● EXERCISE OBJECTIVE
Each line from the one containing "Where should I click to: Click the" through the end of the records below must be repeated exactly, and no other line.

[MATERIAL SHOWN — start]

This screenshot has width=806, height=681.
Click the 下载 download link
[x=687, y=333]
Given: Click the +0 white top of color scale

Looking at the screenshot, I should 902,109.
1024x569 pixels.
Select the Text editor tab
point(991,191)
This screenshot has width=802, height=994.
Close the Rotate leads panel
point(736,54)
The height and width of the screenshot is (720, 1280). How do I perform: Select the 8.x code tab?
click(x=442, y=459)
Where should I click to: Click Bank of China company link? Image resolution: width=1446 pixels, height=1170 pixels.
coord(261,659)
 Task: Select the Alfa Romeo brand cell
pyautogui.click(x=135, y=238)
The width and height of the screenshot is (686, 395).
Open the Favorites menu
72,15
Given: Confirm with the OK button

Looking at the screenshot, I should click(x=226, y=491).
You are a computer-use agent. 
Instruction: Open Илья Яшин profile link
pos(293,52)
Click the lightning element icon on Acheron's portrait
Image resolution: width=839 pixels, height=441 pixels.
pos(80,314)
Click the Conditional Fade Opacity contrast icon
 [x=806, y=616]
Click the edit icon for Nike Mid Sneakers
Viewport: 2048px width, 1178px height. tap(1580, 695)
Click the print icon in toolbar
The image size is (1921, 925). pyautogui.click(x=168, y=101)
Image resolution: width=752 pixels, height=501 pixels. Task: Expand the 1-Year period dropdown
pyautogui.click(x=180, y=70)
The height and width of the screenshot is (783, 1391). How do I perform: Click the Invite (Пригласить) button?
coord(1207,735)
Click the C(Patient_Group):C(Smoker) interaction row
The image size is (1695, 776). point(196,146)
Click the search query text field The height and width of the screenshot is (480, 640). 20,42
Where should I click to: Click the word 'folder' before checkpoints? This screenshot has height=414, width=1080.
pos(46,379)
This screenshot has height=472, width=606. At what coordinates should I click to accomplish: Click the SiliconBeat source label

[MATERIAL SHOWN — finish]

● ANSWER TO THE EXERCISE
Where should I click to: Click the word 'folder' before checkpoints? This screenshot has height=414, width=1080.
pos(46,379)
This screenshot has height=472, width=606. At what coordinates should I click to accomplish: Click the SiliconBeat source label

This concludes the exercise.